Обсуждение: why is a constraint not 'pushed down' into a subselect when this subselect is using a 'group by' ??

Поиск
Список
Период
Сортировка
Hi all,

I noticed the following. Given two tables, just simply articles and their
packages:

    article(id int)
    package( id int, article_id int, amount)

When taking the minimum package for articles given some constraint on the
article table

    select
        article.id,
        p_min
    from
        article,
        (select
            article_id,
            min(amount) as p_min
        from
            package
        group by
            article_id
        ) as foo
    where
        article.id = foo.article_id and
        article.id < 50;

The query plan shows

                                       QUERY PLAN
----------------------------------------------------------------------------------------
 Hash Join  (cost=730.11..808.02 rows=1 width=8)
   Hash Cond: ("outer".article_id = "inner".id)
   ->  Subquery Scan foo  (cost=726.10..781.74 rows=4451 width=8)
         ->  HashAggregate  (cost=726.10..737.23 rows=4451 width=8)
               ->  Seq Scan on package  (cost=0.00..635.40 rows=18140 width=8)
   ->  Hash  (cost=4.01..4.01 rows=1 width=4)
         ->  Index Scan using article_pkey on article  (cost=0.00..4.01 rows=1
width=4)
               Index Cond: (id < 50)

So, a seq scan on the complete package table is done, although it seems the
planner could have deduced that only the part that has 'article_id < 50'
would be relevant, since 'article.id < 50' and 'article.id = foo.article_id'

If I ditch the group by, then this contraint does get pushed into the
subselect :

    select
        article.id,
        p_min
    from
        article,
        (select
            article_id,
            amount as p_min
        from
            package
        ) as foo
    where
        article.id = foo.article_id and
        article.id < 50;


                                    QUERY PLAN
-----------------------------------------------------------------------------------
 Nested Loop  (cost=0.00..14.22 rows=5 width=8)
   ->  Index Scan using article_pkey on article  (cost=0.00..4.01 rows=1
width=4)
         Index Cond: (id < 50)
   ->  Index Scan using package_idx3 on package  (cost=0.00..10.16 rows=4
width=8)
         Index Cond: ("outer".id = package.article_id)
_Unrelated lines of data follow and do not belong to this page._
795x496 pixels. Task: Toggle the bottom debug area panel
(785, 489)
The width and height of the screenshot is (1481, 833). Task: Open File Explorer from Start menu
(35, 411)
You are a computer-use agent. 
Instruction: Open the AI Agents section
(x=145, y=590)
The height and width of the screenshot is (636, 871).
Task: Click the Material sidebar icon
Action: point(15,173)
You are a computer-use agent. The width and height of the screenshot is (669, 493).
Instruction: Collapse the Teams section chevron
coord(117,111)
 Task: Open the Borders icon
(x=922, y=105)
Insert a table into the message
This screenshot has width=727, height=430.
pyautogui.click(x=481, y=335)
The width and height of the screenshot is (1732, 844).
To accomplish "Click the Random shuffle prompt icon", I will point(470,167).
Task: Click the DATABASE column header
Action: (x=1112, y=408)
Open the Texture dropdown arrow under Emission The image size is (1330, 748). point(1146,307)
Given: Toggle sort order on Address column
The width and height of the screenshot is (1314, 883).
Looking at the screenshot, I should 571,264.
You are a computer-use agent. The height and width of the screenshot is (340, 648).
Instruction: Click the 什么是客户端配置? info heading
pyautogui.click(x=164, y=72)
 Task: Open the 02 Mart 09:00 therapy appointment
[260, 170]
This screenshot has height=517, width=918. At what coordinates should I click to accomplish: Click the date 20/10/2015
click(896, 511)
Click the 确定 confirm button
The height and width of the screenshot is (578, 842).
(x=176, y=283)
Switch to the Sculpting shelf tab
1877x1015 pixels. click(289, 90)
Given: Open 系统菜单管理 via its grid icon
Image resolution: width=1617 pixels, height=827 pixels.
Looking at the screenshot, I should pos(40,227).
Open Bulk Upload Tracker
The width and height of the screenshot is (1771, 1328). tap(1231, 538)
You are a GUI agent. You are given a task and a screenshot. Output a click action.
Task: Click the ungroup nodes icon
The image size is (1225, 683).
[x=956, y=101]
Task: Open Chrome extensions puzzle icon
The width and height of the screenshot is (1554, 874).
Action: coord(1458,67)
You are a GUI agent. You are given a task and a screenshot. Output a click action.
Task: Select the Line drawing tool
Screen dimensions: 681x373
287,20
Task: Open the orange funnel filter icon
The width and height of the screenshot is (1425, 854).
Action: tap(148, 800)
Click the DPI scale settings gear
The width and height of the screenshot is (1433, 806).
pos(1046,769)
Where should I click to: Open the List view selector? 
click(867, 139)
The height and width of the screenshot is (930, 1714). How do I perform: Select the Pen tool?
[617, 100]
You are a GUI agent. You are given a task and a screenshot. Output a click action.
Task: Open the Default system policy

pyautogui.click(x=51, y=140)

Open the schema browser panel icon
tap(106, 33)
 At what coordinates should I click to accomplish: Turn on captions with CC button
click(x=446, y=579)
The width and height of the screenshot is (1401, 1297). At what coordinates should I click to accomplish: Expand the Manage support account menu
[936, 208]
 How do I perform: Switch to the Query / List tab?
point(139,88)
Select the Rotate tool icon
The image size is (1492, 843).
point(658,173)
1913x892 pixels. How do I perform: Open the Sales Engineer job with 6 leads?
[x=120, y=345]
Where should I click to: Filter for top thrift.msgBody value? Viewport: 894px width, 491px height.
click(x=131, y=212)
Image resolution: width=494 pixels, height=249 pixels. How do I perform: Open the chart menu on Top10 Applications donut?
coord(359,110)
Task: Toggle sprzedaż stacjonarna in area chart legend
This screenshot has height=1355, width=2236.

So it seems the math-knowledge is there ;)
I'm wondering about what I'm overlooking here. When I take the first query and
add the article constraint 'manually', I get:

    select
        article.id,
        p_min
    from
        article,
        (select
            article_id,
            min(amount) as p_min
        from
            package
        where
            article_id < 50
        group by
            article_id
        ) as foo
    where
        article.id = foo.article_id and
        article.id < 50;

                                          QUERY PLAN
----------------------------------------------------------------------------------------------
 Nested Loop  (cost=0.00..9.65 rows=1 width=8)
   Join Filter: ("outer".id = "inner".article_id)
   ->  Index Scan using article_pkey on article  (cost=0.00..4.01 rows=1
width=4)
         Index Cond: (id < 50)
   ->  Subquery Scan foo  (cost=0.00..5.62 rows=1 width=8)
         ->  GroupAggregate  (cost=0.00..5.61 rows=1 width=8)
               ->  Index Scan using package_idx3 on package  (cost=0.00..5.60
rows=2 width=8)
                     Index Cond: (article_id < 50)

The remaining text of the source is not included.